--- Source data ---

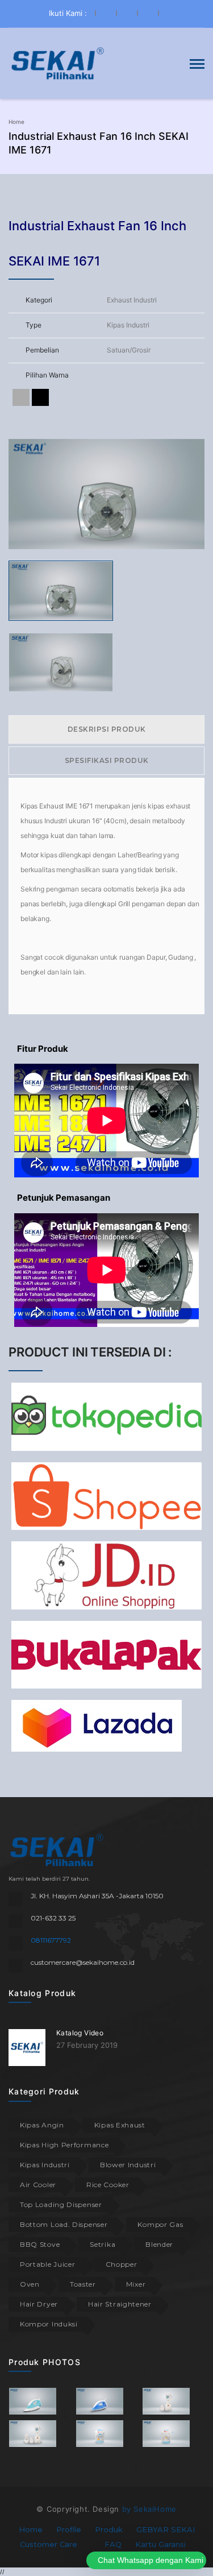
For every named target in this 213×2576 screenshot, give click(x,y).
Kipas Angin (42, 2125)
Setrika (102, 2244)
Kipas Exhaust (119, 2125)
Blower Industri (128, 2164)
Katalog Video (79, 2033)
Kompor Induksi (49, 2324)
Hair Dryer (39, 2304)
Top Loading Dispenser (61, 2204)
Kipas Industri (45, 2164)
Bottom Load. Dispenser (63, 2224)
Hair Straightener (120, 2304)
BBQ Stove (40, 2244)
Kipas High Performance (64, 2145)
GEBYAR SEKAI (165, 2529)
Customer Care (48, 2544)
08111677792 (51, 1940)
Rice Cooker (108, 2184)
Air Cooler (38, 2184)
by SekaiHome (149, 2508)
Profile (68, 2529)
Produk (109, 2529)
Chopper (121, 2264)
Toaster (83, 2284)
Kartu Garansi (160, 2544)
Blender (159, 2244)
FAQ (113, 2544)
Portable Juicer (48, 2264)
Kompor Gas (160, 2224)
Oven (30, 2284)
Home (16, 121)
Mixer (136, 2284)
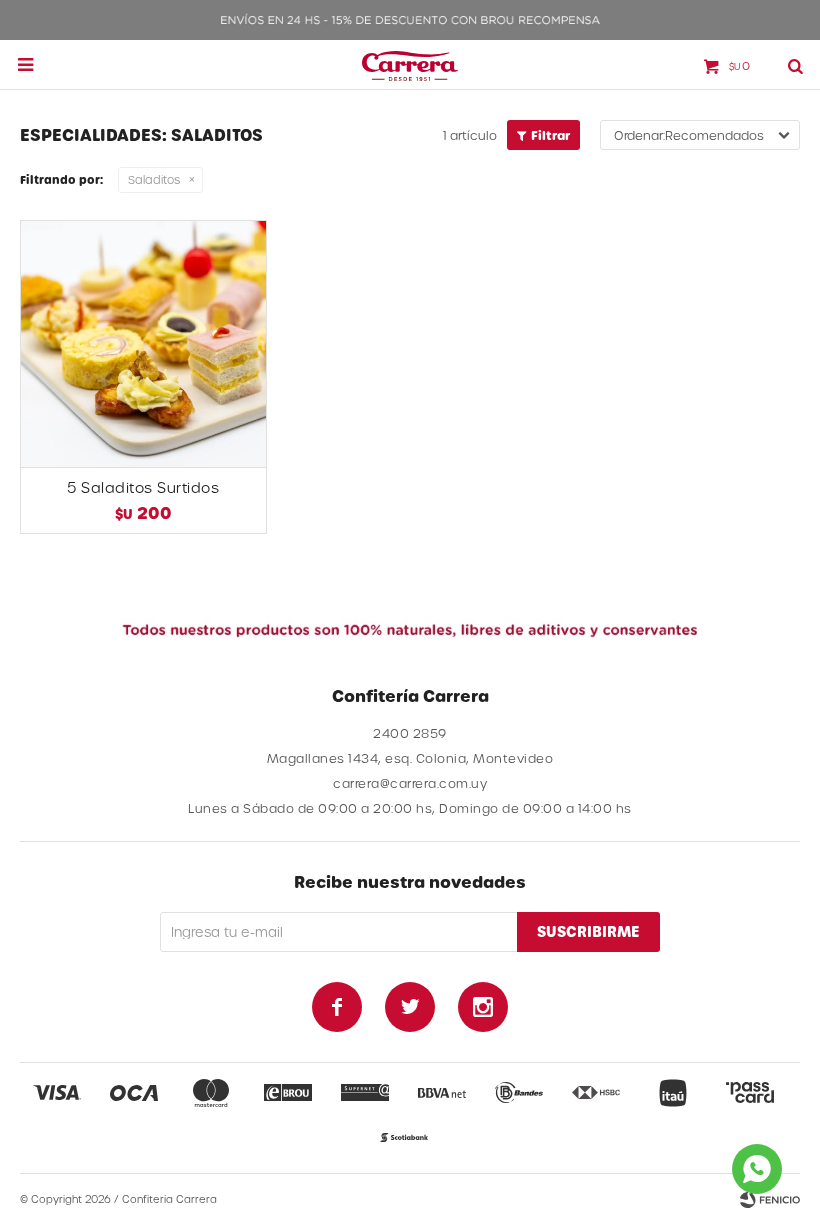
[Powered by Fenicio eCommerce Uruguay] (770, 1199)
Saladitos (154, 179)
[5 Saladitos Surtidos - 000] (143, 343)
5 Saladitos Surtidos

---

**Work to complete**
Each record must be repeated verbatim, and no picture may appear in the copy.

**Answer to this task**
For every named target in this 213×2576 screenshot, give click(x,y).
Kipas Angin (42, 2125)
Setrika (102, 2244)
Kipas Exhaust (119, 2125)
Blower Industri (128, 2164)
Katalog Video (79, 2033)
Kompor Induksi (49, 2324)
Hair Dryer (39, 2304)
Top Loading Dispenser (61, 2204)
Kipas Industri (45, 2164)
Bottom Load. Dispenser (63, 2224)
Hair Straightener (120, 2304)
BBQ Stove (40, 2244)
Kipas High Performance (64, 2145)
GEBYAR SEKAI (165, 2529)
Customer Care (48, 2544)
08111677792 (51, 1940)
Rice Cooker (108, 2184)
Air Cooler (38, 2184)
by SekaiHome (149, 2508)
Profile (68, 2529)
Produk (109, 2529)
Chopper (121, 2264)
Toaster (83, 2284)
Kartu Garansi (160, 2544)
Blender (159, 2244)
FAQ (113, 2544)
Portable Juicer (48, 2264)
Kompor Gas (160, 2224)
Oven (30, 2284)
Home (16, 121)
Mixer (136, 2284)
[Powered by Fenicio eCommerce Uruguay] (770, 1199)
Saladitos (154, 179)
[5 Saladitos Surtidos - 000] (143, 343)
5 Saladitos Surtidos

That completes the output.